The current Kirkland City Council, and most of the first-time candidates, are of the public sector or government school of thought. While experience in government sounds relevant, a council with a supermajority of government-think has only one head; it will not innovate “out of the box” to adapt positively to changing times with the agility of a small business - like the one candidate Bill Henkens owns - or the innovation of a tech company like Google.
Two specific and relevant differences of a business compared to government are that businesses create rather than receive wealth, and businesses live or die on results, not intentions.
Bill Henkens has grown a business and employed more people, and has done so at well above typical service-economy wages.
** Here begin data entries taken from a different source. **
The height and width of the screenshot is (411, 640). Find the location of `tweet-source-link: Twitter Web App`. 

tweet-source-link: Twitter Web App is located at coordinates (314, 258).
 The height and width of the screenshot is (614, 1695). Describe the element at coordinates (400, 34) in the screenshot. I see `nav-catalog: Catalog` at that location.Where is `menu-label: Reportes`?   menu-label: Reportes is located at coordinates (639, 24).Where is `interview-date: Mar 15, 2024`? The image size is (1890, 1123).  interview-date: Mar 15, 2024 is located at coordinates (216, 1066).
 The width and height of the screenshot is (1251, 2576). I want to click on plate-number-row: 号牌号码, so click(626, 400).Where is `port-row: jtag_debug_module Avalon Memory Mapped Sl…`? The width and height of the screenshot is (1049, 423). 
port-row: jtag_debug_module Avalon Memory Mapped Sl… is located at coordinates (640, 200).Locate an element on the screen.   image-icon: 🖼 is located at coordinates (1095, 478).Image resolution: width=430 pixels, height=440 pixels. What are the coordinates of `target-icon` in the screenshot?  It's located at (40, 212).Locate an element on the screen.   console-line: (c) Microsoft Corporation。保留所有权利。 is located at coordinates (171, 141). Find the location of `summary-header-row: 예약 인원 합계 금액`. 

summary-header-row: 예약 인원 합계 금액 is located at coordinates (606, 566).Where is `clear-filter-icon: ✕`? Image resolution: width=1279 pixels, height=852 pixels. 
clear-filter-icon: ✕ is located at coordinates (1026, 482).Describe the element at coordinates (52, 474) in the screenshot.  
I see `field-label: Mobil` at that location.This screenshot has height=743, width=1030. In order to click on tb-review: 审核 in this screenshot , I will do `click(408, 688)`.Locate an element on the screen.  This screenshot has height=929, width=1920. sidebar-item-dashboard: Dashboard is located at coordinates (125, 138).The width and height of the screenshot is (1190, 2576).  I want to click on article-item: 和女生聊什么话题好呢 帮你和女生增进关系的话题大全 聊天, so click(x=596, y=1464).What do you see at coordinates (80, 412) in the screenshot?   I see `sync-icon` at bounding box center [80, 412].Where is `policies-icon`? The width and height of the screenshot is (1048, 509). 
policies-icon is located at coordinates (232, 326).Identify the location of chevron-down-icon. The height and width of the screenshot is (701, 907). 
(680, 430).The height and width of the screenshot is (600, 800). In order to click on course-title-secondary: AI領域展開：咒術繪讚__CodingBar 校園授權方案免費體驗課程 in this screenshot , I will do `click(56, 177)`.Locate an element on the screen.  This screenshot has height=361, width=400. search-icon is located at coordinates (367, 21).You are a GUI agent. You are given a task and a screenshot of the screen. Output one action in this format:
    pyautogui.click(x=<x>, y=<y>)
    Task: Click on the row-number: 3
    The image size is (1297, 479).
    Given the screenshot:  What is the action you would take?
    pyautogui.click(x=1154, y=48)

He and Amy Walen are the only serious job creators on or running for the Council.
In contrast, Doreen Marchione has been either a politician or a political party official who fund raises or taxes but hasn’t created wealth.
Jay Arnold touts himself as a small business founder, but his main claim to fame is with Fuse Washington (he’s the second person listed at fusewashington.org), a close ally of the Occupy Wall Street movement (fusemagazine.org critiques the Occupy movement only in that the Occupy name appears colonialist and oppressive rather than supportive of oppressed peoples; the article describes its own intention as “the intention here is to radicalize the rhetoric around the movement and orient it clearly towards social justice and anti-imperialism – not to “shut it down” or create division.”).
Whatever you think of Occupy, we can agree it is not the socioeconomic model for Kirkland’s livability.
The council has plenty enough government experience already. It needs diverse and contrasting views to be well-rounded. It needs Bill Henkens and Martin Morgan.